Informativity

About the function

Informativity is one of three primary information theoretic measures that has been demonstrated to affect how speech is realized. Informativity is “the weighted average of the negative log predictability of all the occurrences of a segment” [CohenPriva2015]. Informally, it can be thought of as the “usual” (average) amount of information (surprisal) that a particular segment carries within a corpus. In other words, rather than being a measure of how probable a segment is in a particular context, it is a measure of how predictable that segment is when it occurs in any context. Thus, it can be used to explain the fact that some segments may be locally probable in some context, and yet exhibit properties generally expected of unpredictable segments: such segments are those whose general predictability (informativity) is low, even if their local predictability is high ([CohenPriva2015]: 248).
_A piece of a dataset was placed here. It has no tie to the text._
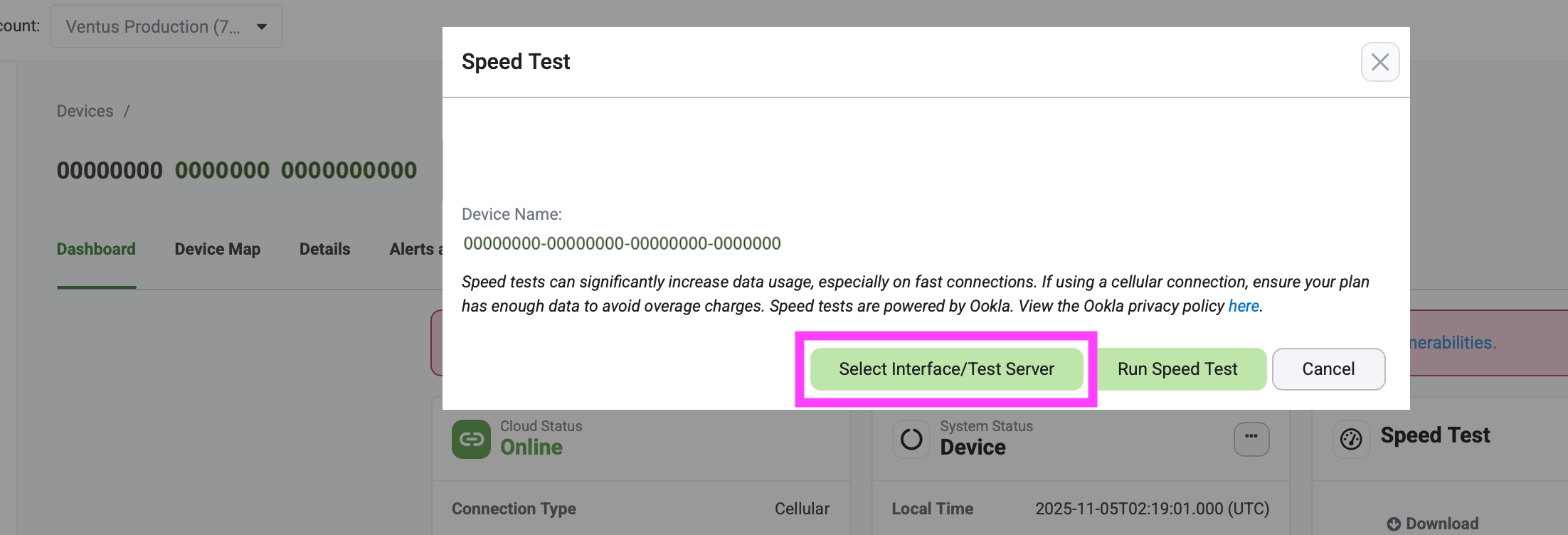Click the System Status spinner icon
It is formally defined with the following formula:

\(-sum[P(context|segment) * log_{2}P(segment|context)]\)

Within this formula, \(-log_{2}P(segment|context)\) is the negative logged probability of the segment in the given context, i.e., its information content. This transformation from probability to information simply captures the idea that more probable elements contain less information and are less surprising. By multiplying each of these information content values by \(P(context|segment)\), i.e., the probability of the context given the segment, we weight the local information content by the frequency of that context; by then summing these products over all possible contexts for a segment, we get the total informativity score for that segment.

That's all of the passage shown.